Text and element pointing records
-- begin --
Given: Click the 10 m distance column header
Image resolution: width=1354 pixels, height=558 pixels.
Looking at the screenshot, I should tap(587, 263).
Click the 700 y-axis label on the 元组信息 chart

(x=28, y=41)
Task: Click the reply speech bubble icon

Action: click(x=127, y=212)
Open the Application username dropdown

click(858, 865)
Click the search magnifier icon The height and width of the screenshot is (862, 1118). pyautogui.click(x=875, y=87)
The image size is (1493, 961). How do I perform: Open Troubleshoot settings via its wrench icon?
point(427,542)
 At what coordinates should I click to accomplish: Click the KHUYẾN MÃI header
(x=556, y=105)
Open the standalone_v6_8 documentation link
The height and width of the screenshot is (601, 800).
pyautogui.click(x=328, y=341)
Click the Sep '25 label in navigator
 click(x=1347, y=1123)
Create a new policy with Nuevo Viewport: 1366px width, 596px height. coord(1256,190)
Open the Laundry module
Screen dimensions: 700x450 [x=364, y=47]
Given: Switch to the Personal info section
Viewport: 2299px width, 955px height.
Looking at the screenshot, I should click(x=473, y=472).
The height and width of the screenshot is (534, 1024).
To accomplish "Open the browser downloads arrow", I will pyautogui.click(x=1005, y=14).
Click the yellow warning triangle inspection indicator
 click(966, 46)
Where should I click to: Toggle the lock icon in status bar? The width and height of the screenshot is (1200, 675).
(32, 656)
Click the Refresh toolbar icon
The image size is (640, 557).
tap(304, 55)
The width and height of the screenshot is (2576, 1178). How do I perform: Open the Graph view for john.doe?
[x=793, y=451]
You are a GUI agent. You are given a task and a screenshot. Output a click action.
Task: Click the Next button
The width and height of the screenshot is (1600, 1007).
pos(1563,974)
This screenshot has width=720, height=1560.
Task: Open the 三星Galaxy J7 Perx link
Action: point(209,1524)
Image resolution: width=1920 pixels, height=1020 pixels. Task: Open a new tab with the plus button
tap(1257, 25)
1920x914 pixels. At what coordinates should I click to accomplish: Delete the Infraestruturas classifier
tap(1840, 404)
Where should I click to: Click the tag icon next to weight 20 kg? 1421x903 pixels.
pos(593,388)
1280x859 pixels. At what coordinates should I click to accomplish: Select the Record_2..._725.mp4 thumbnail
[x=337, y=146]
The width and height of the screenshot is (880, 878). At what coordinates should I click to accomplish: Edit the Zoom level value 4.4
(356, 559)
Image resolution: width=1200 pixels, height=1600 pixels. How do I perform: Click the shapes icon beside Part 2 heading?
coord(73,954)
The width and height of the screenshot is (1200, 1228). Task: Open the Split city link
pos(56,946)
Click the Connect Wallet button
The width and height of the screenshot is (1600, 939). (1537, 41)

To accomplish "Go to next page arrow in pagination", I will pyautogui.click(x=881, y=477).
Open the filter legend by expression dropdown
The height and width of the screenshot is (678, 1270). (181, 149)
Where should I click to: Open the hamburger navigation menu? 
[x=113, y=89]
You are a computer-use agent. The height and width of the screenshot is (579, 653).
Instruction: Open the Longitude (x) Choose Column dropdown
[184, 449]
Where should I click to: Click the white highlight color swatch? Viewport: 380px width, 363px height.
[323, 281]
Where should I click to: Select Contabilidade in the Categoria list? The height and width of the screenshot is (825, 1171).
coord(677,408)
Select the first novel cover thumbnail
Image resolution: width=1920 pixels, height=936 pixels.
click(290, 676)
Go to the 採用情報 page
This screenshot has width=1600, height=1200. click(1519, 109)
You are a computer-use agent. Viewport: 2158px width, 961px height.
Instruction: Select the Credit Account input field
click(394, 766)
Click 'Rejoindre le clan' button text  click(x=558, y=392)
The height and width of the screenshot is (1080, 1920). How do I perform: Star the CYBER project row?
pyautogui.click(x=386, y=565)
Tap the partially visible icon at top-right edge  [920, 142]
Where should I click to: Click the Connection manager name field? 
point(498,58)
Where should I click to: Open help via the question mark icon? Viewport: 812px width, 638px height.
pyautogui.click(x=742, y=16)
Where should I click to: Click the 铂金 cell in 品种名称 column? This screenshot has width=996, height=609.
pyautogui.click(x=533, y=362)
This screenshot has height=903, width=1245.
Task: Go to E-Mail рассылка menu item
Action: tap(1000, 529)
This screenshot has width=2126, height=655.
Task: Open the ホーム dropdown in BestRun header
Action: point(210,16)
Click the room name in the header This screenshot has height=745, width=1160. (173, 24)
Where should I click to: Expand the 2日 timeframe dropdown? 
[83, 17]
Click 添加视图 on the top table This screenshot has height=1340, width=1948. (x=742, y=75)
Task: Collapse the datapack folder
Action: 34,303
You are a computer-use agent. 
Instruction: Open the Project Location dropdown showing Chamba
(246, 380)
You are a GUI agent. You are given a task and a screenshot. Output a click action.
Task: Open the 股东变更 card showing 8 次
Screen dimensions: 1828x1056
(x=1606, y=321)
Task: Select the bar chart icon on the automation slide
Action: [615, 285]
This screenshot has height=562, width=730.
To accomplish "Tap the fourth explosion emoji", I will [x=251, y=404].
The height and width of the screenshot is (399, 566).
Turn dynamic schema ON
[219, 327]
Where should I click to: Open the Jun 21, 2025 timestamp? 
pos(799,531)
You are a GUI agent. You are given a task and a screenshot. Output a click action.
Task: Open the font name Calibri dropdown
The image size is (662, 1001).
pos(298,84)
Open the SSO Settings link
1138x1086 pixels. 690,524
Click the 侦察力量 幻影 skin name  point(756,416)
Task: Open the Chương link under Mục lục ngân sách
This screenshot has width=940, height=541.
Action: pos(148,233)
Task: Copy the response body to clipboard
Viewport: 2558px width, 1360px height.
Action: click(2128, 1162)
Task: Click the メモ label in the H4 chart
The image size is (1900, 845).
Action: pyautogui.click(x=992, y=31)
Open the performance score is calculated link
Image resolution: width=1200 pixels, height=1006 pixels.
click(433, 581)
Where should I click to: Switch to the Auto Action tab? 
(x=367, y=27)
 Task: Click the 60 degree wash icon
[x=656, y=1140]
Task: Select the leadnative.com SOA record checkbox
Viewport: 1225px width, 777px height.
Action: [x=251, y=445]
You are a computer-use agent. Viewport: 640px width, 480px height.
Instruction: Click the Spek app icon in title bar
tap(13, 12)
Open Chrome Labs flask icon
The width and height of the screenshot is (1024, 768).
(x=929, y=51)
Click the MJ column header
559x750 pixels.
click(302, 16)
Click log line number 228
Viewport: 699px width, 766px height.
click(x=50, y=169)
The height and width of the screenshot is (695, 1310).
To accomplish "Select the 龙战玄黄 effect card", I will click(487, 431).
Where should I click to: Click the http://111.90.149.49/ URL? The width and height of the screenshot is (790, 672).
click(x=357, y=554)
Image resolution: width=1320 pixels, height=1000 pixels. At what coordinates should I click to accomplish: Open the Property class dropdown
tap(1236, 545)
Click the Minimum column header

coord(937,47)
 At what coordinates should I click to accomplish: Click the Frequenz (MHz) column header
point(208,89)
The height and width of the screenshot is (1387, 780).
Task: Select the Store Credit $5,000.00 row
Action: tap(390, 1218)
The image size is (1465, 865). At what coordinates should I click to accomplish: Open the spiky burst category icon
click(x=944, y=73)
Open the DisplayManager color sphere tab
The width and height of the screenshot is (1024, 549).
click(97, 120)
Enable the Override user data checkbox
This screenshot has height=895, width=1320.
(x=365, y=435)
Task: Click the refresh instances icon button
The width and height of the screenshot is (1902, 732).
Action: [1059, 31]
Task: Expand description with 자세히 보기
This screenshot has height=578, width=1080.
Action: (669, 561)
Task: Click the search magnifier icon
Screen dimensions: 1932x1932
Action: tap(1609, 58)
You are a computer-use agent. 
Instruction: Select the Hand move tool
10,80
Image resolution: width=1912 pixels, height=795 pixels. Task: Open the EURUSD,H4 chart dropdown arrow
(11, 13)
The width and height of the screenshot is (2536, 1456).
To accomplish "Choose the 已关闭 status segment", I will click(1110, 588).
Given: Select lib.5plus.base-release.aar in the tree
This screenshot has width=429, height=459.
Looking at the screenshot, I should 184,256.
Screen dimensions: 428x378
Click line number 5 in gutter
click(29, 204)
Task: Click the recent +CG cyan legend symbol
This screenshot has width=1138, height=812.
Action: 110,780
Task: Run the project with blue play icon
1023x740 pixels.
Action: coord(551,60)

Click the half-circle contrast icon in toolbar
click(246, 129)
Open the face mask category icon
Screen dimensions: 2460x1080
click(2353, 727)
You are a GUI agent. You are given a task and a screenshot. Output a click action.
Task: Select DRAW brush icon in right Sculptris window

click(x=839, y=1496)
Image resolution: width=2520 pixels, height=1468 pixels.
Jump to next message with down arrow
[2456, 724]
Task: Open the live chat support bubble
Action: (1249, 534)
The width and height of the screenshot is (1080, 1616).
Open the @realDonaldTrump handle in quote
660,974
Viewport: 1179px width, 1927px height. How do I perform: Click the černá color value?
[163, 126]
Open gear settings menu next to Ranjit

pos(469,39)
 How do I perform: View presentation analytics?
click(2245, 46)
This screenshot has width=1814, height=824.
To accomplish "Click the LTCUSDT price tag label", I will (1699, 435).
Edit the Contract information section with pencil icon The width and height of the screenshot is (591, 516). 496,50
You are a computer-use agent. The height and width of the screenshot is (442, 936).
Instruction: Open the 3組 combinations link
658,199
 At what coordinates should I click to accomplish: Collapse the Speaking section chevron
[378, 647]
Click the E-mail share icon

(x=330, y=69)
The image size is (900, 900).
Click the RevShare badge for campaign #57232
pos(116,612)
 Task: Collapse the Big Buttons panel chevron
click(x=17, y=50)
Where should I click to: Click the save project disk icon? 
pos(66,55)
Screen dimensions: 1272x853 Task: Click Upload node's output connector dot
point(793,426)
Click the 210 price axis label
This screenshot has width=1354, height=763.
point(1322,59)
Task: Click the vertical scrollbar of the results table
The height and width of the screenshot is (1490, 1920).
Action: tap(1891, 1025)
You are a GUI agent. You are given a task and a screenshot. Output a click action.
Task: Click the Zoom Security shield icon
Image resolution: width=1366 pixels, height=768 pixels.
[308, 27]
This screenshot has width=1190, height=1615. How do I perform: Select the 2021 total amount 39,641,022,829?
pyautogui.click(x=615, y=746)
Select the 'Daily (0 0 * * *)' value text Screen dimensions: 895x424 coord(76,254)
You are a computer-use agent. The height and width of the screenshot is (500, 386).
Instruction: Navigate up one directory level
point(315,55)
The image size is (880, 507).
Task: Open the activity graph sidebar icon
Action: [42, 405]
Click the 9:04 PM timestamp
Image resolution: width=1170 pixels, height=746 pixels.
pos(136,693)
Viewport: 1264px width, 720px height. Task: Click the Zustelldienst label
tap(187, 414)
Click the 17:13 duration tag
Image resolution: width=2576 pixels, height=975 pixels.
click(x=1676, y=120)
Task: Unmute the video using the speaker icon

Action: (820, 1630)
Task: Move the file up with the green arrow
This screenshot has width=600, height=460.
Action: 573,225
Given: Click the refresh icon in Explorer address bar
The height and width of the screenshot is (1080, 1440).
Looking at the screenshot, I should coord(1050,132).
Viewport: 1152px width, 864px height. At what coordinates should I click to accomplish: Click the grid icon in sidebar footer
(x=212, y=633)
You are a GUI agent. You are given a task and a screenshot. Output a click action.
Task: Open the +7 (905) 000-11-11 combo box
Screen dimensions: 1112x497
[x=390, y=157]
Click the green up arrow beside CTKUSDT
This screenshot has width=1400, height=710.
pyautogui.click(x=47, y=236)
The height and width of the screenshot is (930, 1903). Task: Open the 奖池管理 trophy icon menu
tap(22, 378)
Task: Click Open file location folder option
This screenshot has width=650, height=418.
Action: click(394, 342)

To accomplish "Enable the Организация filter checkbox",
-- end --
> [Objective]: Print the part of the listing that starts with the line containing "The width and height of the screenshot is (2576, 1178)." and ends with the line containing "[x=113, y=89]", exactly as the lines appear and including both of those lines.

> [Written solution]:
The width and height of the screenshot is (2576, 1178). How do I perform: Open the Graph view for john.doe?
[x=793, y=451]
You are a GUI agent. You are given a task and a screenshot. Output a click action.
Task: Click the Next button
The width and height of the screenshot is (1600, 1007).
pos(1563,974)
This screenshot has width=720, height=1560.
Task: Open the 三星Galaxy J7 Perx link
Action: point(209,1524)
Image resolution: width=1920 pixels, height=1020 pixels. Task: Open a new tab with the plus button
tap(1257, 25)
1920x914 pixels. At what coordinates should I click to accomplish: Delete the Infraestruturas classifier
tap(1840, 404)
Where should I click to: Click the tag icon next to weight 20 kg? 1421x903 pixels.
pos(593,388)
1280x859 pixels. At what coordinates should I click to accomplish: Select the Record_2..._725.mp4 thumbnail
[x=337, y=146]
The width and height of the screenshot is (880, 878). At what coordinates should I click to accomplish: Edit the Zoom level value 4.4
(356, 559)
Image resolution: width=1200 pixels, height=1600 pixels. How do I perform: Click the shapes icon beside Part 2 heading?
coord(73,954)
The width and height of the screenshot is (1200, 1228). Task: Open the Split city link
pos(56,946)
Click the Connect Wallet button
The width and height of the screenshot is (1600, 939). (1537, 41)

To accomplish "Go to next page arrow in pagination", I will pyautogui.click(x=881, y=477).
Open the filter legend by expression dropdown
The height and width of the screenshot is (678, 1270). (181, 149)
Where should I click to: Open the hamburger navigation menu? 
[x=113, y=89]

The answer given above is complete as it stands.